Otto: You repo men, you're all out to fuckin' lunch.
J. Frank Parnell: Beautiful evening; you can almost see the stars...
Lite: Put your seatbelt on, boy. I don't ride with anybody 'less they wear their seatbelt. It's one of my rules.
Leila: I'd torture someone in a second if it was up to me.
J. Frank Parnell: You don't even know what's in your own trunk! And you know what? I think you're afraid to find out!
Debbi: Duke, let's go do some crimes. Duke: Yeah. Let's go get sushi and not pay.
Miller: A lot o' people don't realize what's really going on. They view life as a bunch o' unconnected incidents 'n things. They don't realize that there's this, like, lattice o' coincidence that lays on top o' everything. Give you an example; show you what I mean: suppose you're thinkin' about a plate o' shrimp. Suddenly someone'll say, like, plate, or shrimp, or plate o' shrimp out of the blue, no explanation. No point in lookin' for one, either. It's all part of a cosmic unconciousness. Otto: You eat a lot of acid, Miller, back in the hippie days? Miller: I'll give you another instance: you know how everybody's into weirdness right now?...
Bud: Credit is a sacred trust, it's what our free society is founded on. Do you think they give a damn about their bills in Russia? I said, do you think they give a damn about their bills in Russia? Otto: They don't pay bills in Russia, it's all free. Bud: All free? Free my ass. What are you, a fuckin' commie? Huh? Otto: No, I ain't no commie. Bud: Well, you better not be. I don't want no commies in my car. No Christians either.

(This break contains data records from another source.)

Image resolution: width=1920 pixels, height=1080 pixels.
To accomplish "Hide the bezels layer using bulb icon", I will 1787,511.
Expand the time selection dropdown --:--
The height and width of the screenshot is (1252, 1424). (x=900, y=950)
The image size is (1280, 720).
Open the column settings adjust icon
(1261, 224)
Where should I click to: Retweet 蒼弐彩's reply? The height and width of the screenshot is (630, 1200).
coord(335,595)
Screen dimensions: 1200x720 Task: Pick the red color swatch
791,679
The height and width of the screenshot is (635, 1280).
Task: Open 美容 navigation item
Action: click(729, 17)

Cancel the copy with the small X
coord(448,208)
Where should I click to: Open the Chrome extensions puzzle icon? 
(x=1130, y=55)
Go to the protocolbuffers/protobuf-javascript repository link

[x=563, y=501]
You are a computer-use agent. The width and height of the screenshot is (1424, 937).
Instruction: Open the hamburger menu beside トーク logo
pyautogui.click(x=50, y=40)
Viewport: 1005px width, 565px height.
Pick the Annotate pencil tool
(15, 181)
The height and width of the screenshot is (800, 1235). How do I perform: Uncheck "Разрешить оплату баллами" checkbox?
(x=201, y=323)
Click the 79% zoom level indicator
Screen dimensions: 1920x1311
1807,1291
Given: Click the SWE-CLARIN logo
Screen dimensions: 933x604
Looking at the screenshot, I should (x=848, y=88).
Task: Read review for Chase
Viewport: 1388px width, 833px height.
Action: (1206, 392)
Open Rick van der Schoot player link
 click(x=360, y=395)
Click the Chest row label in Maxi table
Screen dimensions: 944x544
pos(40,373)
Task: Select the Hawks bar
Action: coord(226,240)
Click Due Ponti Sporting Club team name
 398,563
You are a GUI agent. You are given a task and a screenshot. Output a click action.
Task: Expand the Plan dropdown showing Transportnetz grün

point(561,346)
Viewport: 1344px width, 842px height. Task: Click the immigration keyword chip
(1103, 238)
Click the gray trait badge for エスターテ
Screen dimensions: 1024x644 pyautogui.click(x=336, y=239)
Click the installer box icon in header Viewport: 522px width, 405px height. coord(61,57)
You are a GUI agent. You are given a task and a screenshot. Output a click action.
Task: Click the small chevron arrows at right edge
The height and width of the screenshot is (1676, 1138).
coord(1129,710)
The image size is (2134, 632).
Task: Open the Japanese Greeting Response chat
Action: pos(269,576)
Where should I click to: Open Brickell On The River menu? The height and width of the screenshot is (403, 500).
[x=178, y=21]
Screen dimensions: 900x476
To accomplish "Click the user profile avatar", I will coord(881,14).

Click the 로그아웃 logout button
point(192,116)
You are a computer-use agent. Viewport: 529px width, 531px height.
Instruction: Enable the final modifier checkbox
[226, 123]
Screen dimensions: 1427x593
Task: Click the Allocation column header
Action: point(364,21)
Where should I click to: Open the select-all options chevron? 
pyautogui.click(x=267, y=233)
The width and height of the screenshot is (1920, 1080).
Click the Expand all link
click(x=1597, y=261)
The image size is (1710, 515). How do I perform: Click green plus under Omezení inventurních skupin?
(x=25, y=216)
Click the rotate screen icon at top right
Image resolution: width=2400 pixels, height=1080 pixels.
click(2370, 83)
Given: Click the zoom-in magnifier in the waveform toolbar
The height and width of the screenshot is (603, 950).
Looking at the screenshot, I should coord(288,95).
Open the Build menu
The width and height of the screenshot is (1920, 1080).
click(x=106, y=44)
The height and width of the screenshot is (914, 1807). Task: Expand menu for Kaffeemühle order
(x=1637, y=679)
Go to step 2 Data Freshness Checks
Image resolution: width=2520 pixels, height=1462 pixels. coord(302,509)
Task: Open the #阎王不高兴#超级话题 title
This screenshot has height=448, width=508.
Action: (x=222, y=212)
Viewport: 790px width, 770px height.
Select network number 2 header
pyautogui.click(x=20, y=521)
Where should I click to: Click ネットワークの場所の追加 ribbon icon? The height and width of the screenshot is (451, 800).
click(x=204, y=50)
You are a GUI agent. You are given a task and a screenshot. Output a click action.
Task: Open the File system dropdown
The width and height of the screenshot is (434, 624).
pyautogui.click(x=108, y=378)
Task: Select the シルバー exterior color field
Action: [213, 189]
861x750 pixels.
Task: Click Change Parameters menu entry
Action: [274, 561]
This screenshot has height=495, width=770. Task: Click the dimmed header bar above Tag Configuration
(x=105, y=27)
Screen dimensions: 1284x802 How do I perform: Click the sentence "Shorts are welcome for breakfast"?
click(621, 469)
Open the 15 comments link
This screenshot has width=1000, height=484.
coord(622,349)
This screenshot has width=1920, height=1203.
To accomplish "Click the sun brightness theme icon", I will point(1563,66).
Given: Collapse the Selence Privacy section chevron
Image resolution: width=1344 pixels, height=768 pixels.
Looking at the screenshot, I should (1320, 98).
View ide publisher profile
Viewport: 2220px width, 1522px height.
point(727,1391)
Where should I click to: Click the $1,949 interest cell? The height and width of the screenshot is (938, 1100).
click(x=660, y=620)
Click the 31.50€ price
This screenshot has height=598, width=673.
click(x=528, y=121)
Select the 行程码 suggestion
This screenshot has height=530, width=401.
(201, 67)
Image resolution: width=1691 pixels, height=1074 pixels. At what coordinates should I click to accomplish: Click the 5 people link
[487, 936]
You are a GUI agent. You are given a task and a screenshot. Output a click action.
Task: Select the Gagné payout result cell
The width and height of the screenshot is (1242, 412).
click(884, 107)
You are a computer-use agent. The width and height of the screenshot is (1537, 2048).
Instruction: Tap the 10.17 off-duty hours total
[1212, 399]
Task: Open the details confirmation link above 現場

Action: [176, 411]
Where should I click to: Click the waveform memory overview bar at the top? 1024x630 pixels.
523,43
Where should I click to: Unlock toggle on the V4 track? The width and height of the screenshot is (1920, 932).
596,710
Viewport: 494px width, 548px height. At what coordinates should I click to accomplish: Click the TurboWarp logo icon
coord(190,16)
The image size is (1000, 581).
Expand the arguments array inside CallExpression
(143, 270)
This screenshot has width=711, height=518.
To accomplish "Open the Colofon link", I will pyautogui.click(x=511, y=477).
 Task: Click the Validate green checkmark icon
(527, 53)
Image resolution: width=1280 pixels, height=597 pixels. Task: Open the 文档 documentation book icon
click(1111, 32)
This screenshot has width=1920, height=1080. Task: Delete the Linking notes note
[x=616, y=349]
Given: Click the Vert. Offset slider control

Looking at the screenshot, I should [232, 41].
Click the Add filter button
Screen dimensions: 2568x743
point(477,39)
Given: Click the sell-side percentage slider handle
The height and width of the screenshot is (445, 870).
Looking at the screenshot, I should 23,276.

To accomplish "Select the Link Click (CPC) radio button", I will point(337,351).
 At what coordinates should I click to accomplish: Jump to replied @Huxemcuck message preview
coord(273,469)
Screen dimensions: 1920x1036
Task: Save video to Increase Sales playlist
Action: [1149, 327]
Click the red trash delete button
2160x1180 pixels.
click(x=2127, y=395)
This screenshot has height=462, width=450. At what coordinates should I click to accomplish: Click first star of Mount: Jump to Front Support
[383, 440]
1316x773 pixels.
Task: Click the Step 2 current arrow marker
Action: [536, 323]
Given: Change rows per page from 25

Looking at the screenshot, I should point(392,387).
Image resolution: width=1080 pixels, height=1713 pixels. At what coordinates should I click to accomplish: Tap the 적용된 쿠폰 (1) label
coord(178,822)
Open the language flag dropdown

Miller: John Wayne was a fag. All: The hell he was. Miller: He was, too, you boys. I installed two-way mirrors in his pad in Brentwood, and he come to the door in a dress.
Mrs. Maddox: Put it on a plate, son. You'll enjoy it more. Otto Maddox: Couldn't enjoy it any more, Mom. Mm, mm, mmm.
Otto: What happened to your old lady? Bud: My old lady? Oh, shit, I forgot all about her. Well, she'll take the bus. She's a rock.
Leila: What about our relationship? Otto: What? Leila: Our relationship! Otto: Fuck that! Leila: You SHITHEAD! I'm glad I tortured you!
Bud: It helps if you dress like a detective. Detective dress kinda square. If you look like a detective people are gonna think you're packing something. Otto: Are you? Bud: Am I what? Otto: Packing something? Bud: Only an asshole gets killed for a car.
Lagarto Rodriguez: Hermanos Rodriguez do not approve of drugs. Marlene: Neither do I, but it's my birthday.
Motorcycle Cop: Whatcha got in the trunk? J. Frank Parnell: Oh... You don't wanna look in there.
Archie: Awww. Dukie Wookie hurt his widdle hand. Duke: Fuck you, Archie. Just for that you're not in the gang anymore.
Lagarto Rodriguez: ...yeah, well that's not the only thing, Marlene. This car is hot. Marlene: What do you mean? Stolen? Lagarto Rodriguez: No, I mean it's hot. Really hot. Marlene: Hot? Lagarto Rodriguez: Yeah! We're sweating like pigs, man.
English Dustbin Lady: Hey. I know you. You're the one that run into my trash.